* [Extract to read]:
Page MenuHomePhabricator

[toolsdb] Upgrade to MariaDB 10.6
Closed, ResolvedPublic

Description

ToolsDB is currently running on MariaDB 10.4, which was maintained until 18 June 2024.

10.6 is the next LTS and is already used in some WMF production hosts, so we should upgrade to it as soon as feasible.

We should also upgrade the OS from Debian Bullseye (11) to Bookworm (12).

Upgrading might also help with the memory issues we had in T349695 and T353093, and will provide more monitoring options like memory_summary_global_by_event_name.

The procedure to upgrade from 10.4 to 10.6 was described by @Marostegui in this comment:

  • Stop mariadb
  • Remove 10.4 package
  • Install 10.6 package
  • Start mariadb
  • Run mysql_upgrade

Full upgrade procedure for ToolsDB: https://wikitech.wikimedia.org/wiki/Portal:Toolforge/Admin/ToolsDB#Upgrading_to_a_newer_MariaDB_version

Details

Related Changes in Gerrit:
Related Changes in GitLab:
TitleReferenceAuthorSource BranchDest Branch
Update tools-db DNS import idrepos/cloud/cloud-vps/tofu-infra!143fnegriT352206-2main
Move toolsdb primary host to tools-db-4repos/cloud/cloud-vps/tofu-infra!142fnegriT352206main
Customize query in GitLab

Event Timeline

There are a very large number of changes, so older changes are hidden. Show Older Changes

I would also encourage migrate to Bookworm too :)

* [What to work on]:
**A.** Give the records from the line with "Given: Click the SberPay heading" through the end of the records as a Markdown table with the columns Number and Record line, one row per line, skipping blank lines and leaving out the pictures.
**B.** Take the page on upgrading ToolsDB to MariaDB 10.6 further from the point where it stops.
The ToolsDB upgrade page and the records do not share a source.

* [Input data]:
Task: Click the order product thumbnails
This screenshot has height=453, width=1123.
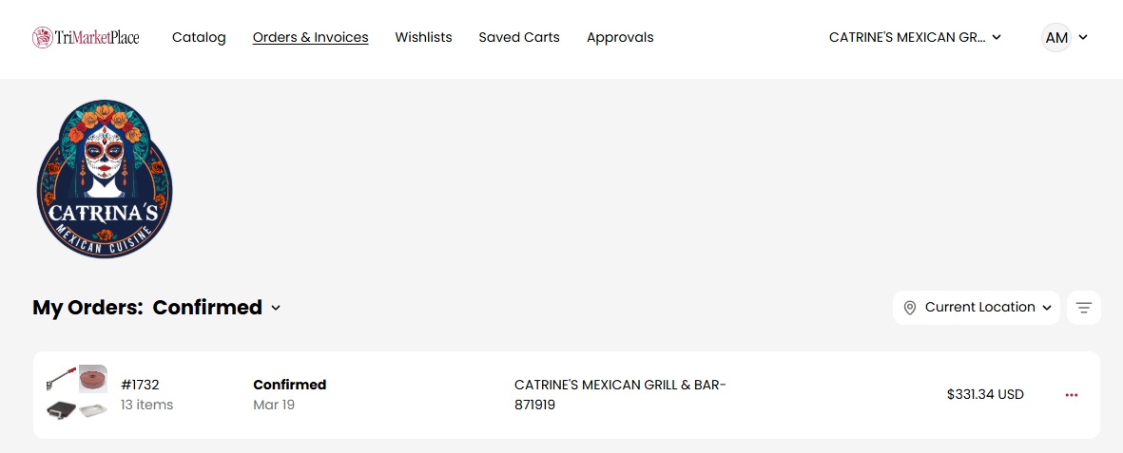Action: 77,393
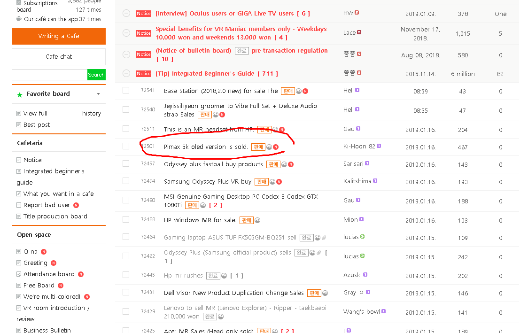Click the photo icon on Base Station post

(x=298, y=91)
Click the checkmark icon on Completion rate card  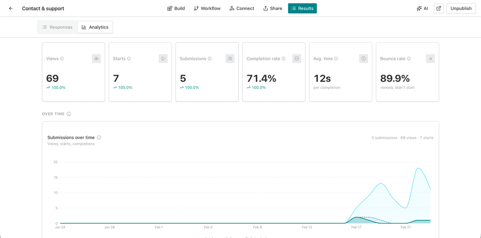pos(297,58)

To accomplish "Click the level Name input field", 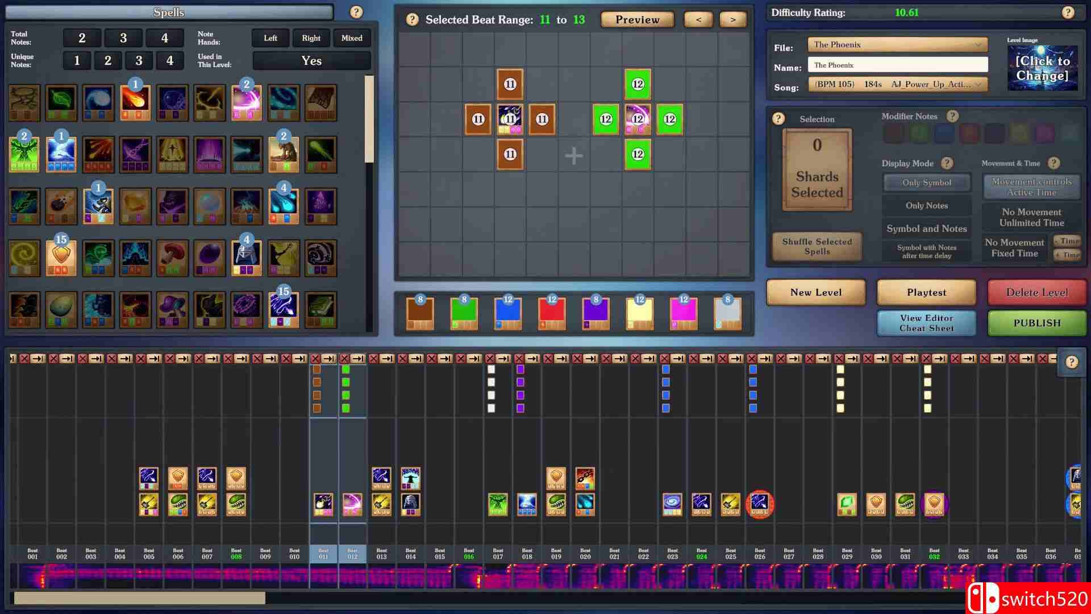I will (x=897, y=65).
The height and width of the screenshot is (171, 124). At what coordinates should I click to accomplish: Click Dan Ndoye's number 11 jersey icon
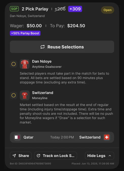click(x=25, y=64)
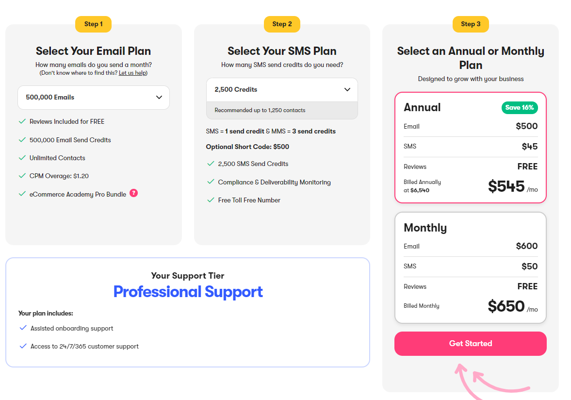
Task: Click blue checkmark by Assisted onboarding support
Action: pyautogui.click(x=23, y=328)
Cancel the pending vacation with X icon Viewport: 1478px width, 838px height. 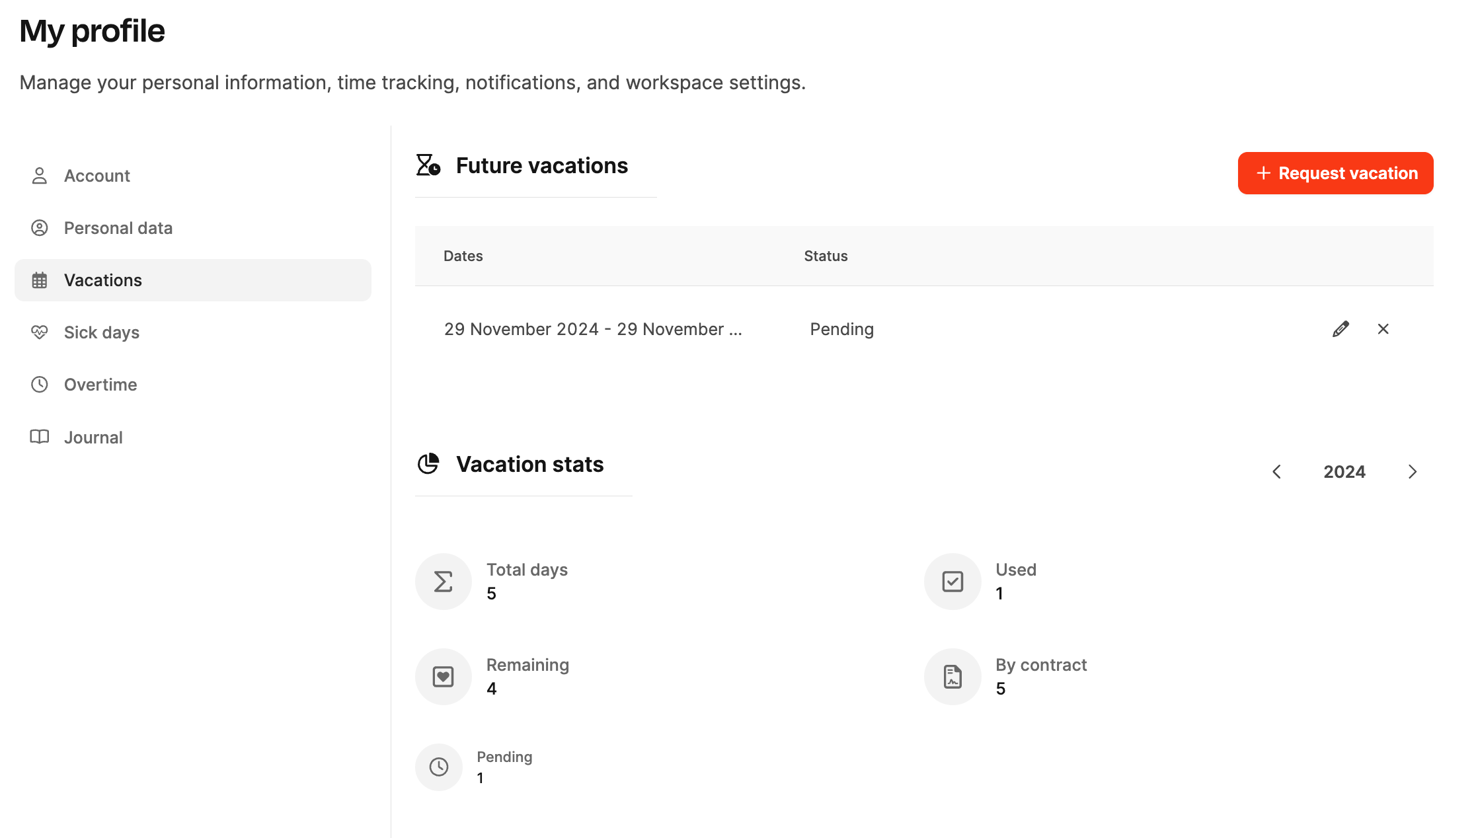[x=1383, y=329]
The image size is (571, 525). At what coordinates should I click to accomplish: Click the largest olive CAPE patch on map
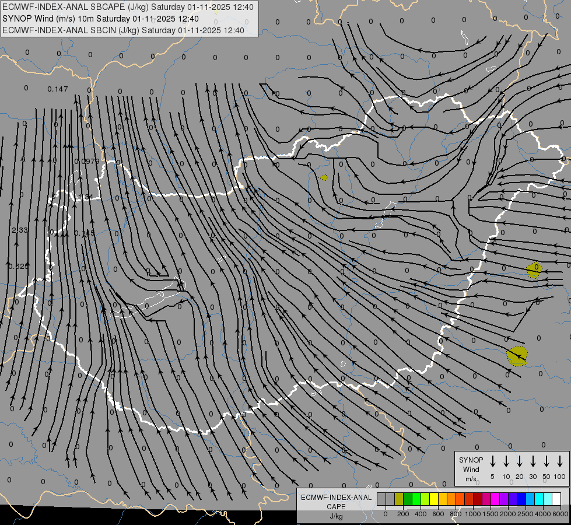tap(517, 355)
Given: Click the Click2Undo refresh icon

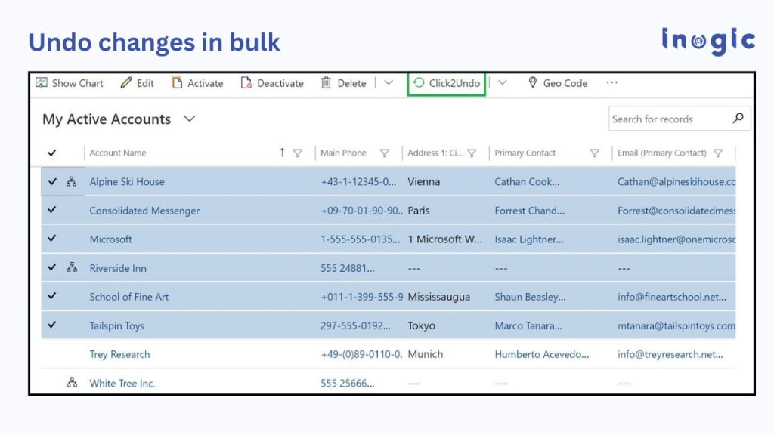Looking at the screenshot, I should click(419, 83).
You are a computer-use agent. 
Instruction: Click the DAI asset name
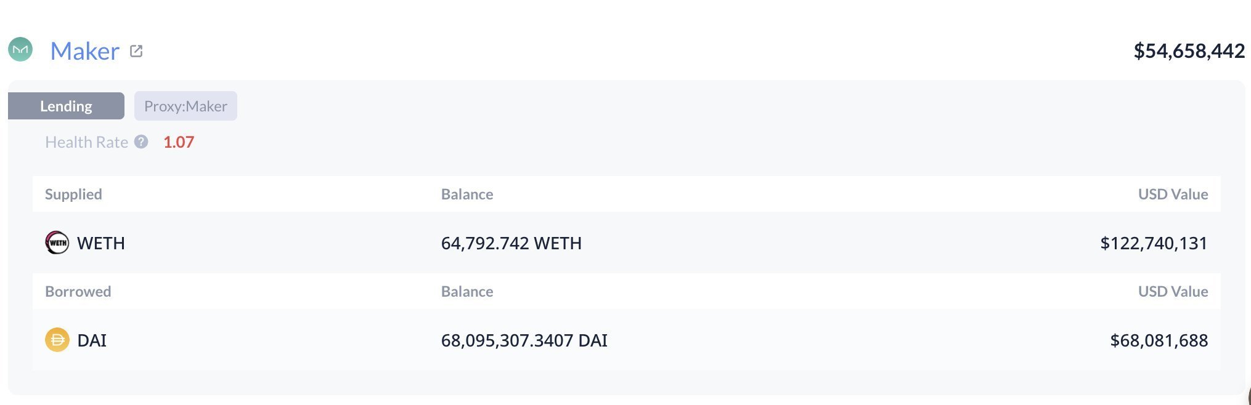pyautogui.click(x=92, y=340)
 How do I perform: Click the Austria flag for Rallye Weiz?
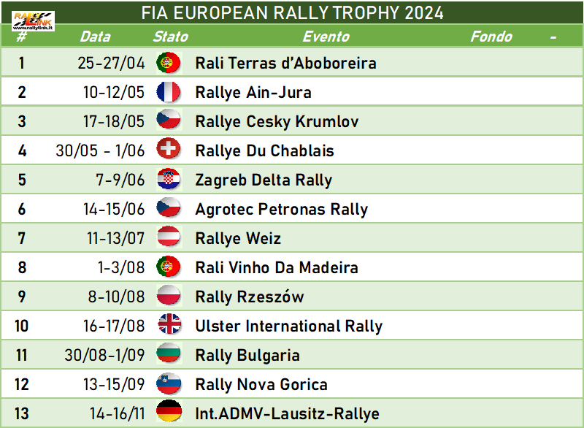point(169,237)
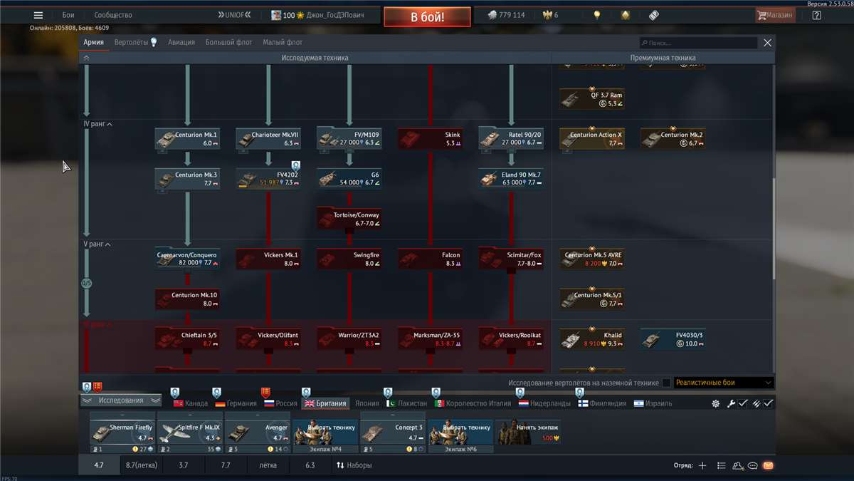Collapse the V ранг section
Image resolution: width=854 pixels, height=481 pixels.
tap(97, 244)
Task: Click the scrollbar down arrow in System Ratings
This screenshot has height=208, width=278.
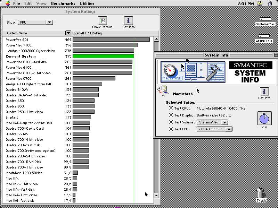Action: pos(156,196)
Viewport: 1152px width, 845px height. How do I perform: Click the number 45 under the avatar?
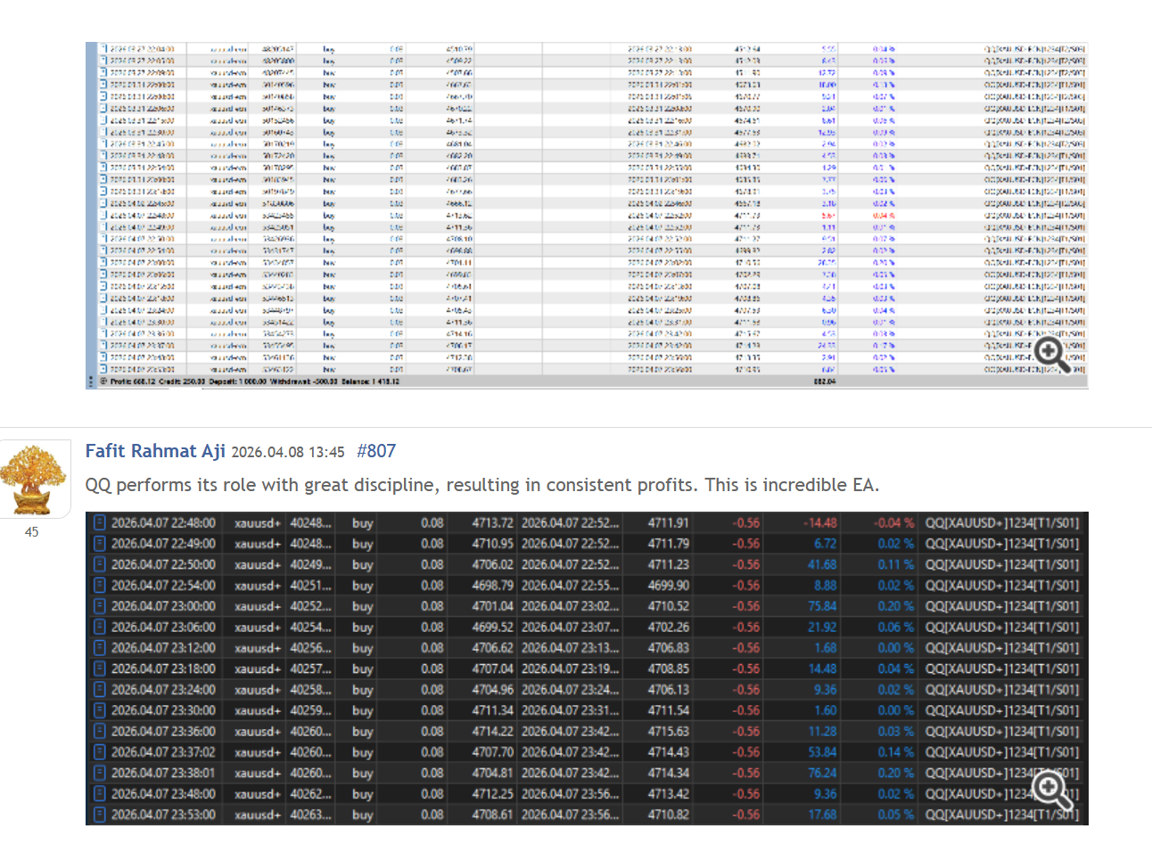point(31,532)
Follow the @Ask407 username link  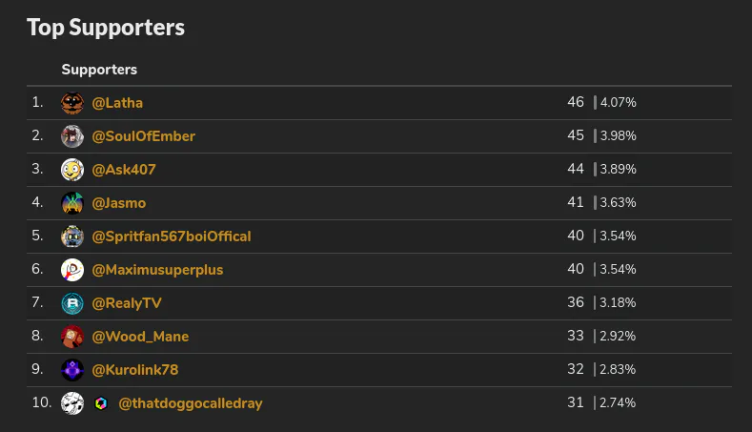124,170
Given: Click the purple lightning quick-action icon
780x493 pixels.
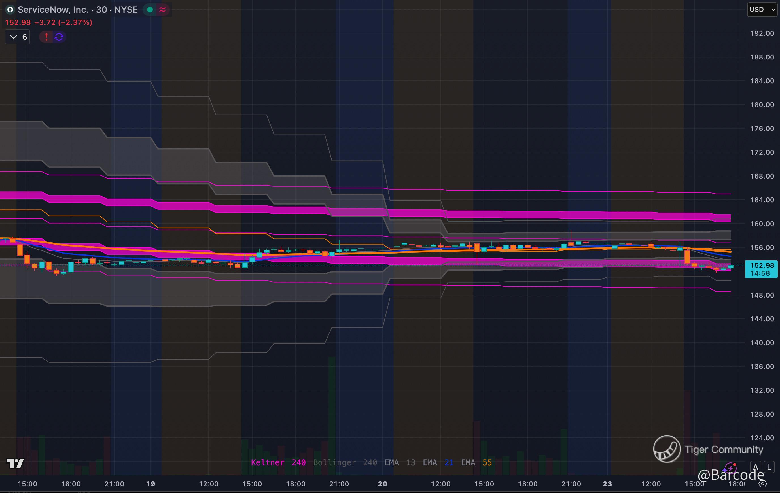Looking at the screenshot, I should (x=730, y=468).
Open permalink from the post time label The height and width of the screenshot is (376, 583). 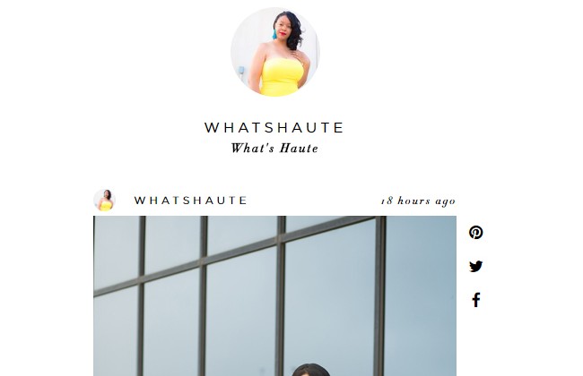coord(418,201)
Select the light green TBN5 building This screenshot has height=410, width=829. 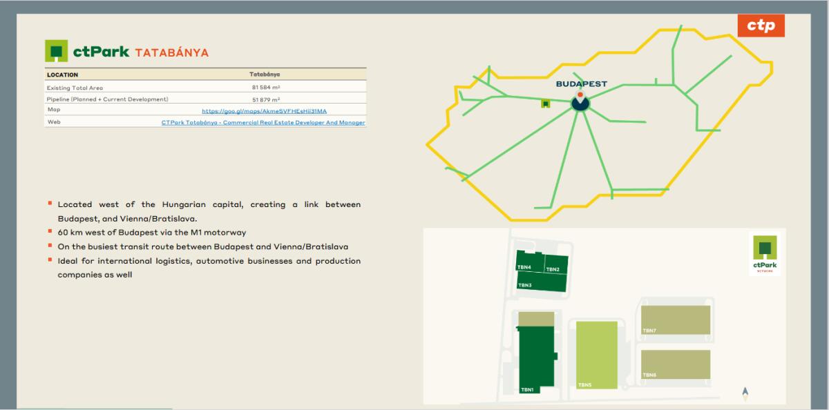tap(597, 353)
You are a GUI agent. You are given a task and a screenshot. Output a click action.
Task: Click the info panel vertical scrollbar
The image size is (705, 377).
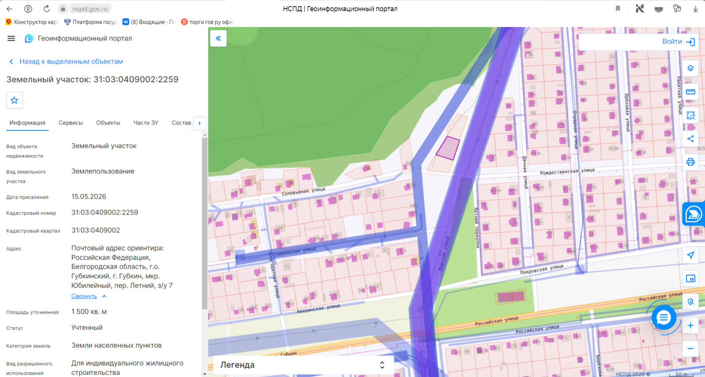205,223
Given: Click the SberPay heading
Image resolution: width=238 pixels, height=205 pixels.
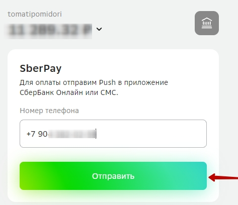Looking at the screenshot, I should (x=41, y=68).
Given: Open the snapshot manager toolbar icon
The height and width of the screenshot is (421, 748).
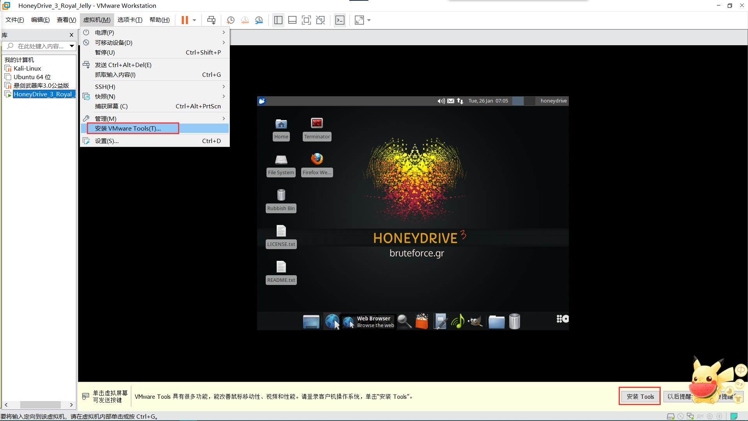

* [Exercise responses]:
**A.**
| Number | Record line |
|---|---|
| 1 | Given: Click the SberPay heading |
| 2 | Image resolution: width=238 pixels, height=205 pixels. |
| 3 | Looking at the screenshot, I should (x=41, y=68). |
| 4 | Given: Open the snapshot manager toolbar icon |
| 5 | The height and width of the screenshot is (421, 748). |

**B.**
@Marostegui I was thinking if we could take the chance and upgrade to an even more recent version. ToolsDB could potentially run a newer version than production, WDYT?

Edit: the only other available LTS version is 10.11, so we could consider upgrading to that one instead of 10.6.

@fnegri that is really up to your team - in production such big jumps in releases need to be carefully studied and benchmarked and that's why we took more conservative approaches. The optimizer tends to introduce quite big changes between majors and going from 10.4 to 10.11 is probably a no go for us. We need to study what the regressions might be, especially on query time and/or IO wait.

In the past the we did 10.1 -> 10.4 and that took quite sometime, same with 10.4 to 10.6, where I reported a number of bugs with the optimizer.

I've spent time testing 11.0 while it was RC and GA after talking to Monty in Finland a couple of years ago. There're massive changes in the optimizer in 11.0 and even though it looks fine, we won't go from 10.6 to 11.

In regards to your question, it depends on how much your service can afford possible regressions in the query plans or InnoDB. I'd advise you capture and replay some of the traffic against that 10.11 and test if it is acceptable.

I'd advise you capture and replay some of the traffic against that 10.11 and test if it is acceptable.

This sounds promising. Is there any tool that you've used and you would recommend to do capture/replay?

You can use a combination of:
https://docs.percona.com/percona-toolkit/pt-query-digest.html
https://docs.percona.com/percona-toolkit/pt-upgrade.html

You need to enable slow query log - you might want to first capture very slow queries and see how they'd behave and then slowly decrease the runtime to capture all queries for a given timeframe and analyze them and see if there're some important regressions there.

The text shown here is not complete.